Four decades ago, American leaders sought to measure their progress in Vietnam by counting dead enemy soldiers. But that ghoulish yardstick created an international backlash that damaged the U.S. effort. These days, the military is attracting criticism again, but this time it's for not counting the enemy casualties in the war in Iraq.
Opponents of the war highlight figures that point to the human cost of the U.S. military intervention. Supporters trumpet data showing that Iraqi casualties have been dropping and that living conditions have been improving in the past year.
But for the U.S military, counting corpses is strategically risky because body counts create propaganda opportunities and even provide an incentive for the enemy to raise the toll by killing bystanders. In September, however, the U.S. military announced that it had killed 18,000 enemy fighters since 2003.
During the initial fighting and the immediate occupation, no effective civilian Iraqi government existed to count casualties -- some of whom were blown to bits or buried secretly. Recently, the government has been in a better position to count the bodies, because Iraqis who wish to claim pensions and other government services after a relative dies must have a death certificate.
When a body arrives at the morgue or hospital, relatives and government agencies receive copies of a death certificate. Conditions in Iraq are so dangerous, however, that it is difficult for Baghdad officials to stop local authorities from selling fake death certificates, or to find all of the buried, blasted, and missing bodies. Moreover, various factions within the Iraqi government have incentives to inflate or deflate the total number of deaths.
Outside organizations -- some with ideological agendas of their own -- track casualties by accumulating government and media reports. The iCasualties.org website and the Associated Press keep careful track of U.S. deaths, and in late December, Terrorist Death Watch's ticker reported that 20,010 Iraqi insurgents had died in the war.
The most comprehensive accumulation of casualty reports can be found at the website of London-based Iraq Body Count, which on January 1 reported that 81,174 to 88,585 civilians had died violently. This estimate includes murdered police officers but excludes unreported deaths, Iraqi military deaths, and the deaths of confirmed insurgents.
Some critics say that Iraq Body Count records only a small proportion of the dead, but the group's operators are confident about their numbers because they collect data from many sources, including reports translated from Arab outlets. Iraq Body Count misses few casualties from car bombs, for example, says spokesman Josh Dougherty, because Iraqi reporters use cellphones to publicize 99.4 percent of car bomb attacks within 24 hours, by way of an average of six competing media outlets. In November, the group reported that car bombs had killed 11,700 Iraqis since 2003.

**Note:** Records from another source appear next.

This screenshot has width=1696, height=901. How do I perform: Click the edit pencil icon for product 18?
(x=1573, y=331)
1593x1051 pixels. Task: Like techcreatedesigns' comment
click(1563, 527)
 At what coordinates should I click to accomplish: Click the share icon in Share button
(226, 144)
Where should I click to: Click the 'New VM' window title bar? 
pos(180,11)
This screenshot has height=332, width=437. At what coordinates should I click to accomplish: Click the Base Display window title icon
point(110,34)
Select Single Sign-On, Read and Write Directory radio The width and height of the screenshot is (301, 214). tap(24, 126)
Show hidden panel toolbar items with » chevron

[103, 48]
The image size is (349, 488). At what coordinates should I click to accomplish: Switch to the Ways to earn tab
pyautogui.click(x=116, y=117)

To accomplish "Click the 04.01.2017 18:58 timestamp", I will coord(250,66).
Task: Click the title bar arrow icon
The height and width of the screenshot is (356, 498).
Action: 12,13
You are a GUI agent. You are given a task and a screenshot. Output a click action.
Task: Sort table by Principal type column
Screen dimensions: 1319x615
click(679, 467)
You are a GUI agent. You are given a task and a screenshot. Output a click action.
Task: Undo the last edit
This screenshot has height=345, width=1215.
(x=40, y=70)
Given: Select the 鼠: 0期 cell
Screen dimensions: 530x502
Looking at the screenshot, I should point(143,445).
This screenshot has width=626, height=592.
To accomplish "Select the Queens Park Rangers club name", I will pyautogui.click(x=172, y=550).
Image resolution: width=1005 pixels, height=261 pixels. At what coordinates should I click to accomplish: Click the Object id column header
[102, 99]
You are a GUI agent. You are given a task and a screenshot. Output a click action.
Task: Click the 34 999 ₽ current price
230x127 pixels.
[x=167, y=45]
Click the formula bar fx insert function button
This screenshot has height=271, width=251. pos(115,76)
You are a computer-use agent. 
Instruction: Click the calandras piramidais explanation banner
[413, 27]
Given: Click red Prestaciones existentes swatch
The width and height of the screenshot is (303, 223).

Polls and surveys are another counting method, but they are complex and subject to error and bias. An Iraqi polling company reported, for example, that an August 2007 survey of households showed 1.2 million dead, including 264,126 car bomb victims. The company's owner told National Journal that he began polling to help drive U.S. forces from Iraq and that he timed the release of his estimate to coincide with Gen. David Petraeus's September testimony before Congress.
The two best-known surveys were conducted by researchers in Iraq and at Johns Hopkins University, who published their results in The Lancet. In 2004, they polled 33 neighborhoods and announced an estimate of at least 98,000 "excess" deaths from violence, disease, and infant mortality. In 2006, the team polled 47 neighborhoods and announced that 654,965 had died, mostly in violent incidents. Critics have challenged these polls on numerous grounds.
A U.N. agency and the Iraqi Central Organization for Statistics and Information Technology conducted the latest study in 2006. The final estimate is being kept confidential until publication by a medical journal, perhaps early this year. This survey has concluded that the death toll is well below what the so-called Lancet II study found in 2006, several sources told National Journal.
One advantage of surveys, compared with body counts, is that they can also track the number of lives saved by the removal of a despotic government, by better medical care, and other factors. In Iraq, this effect is likely to be smaller than in Afghanistan, where improved medical care is saving an estimated 89,000 infants per year, according to a recent survey managed by Gilbert Burnham, the Johns Hopkins professor who managed the controversial Lancet surveys. This figure far exceeds the estimates of people reported dead in the fighting between the government and the Taliban -- which means that the war in Afghanistan is, at least by one count, producing more lives than deaths.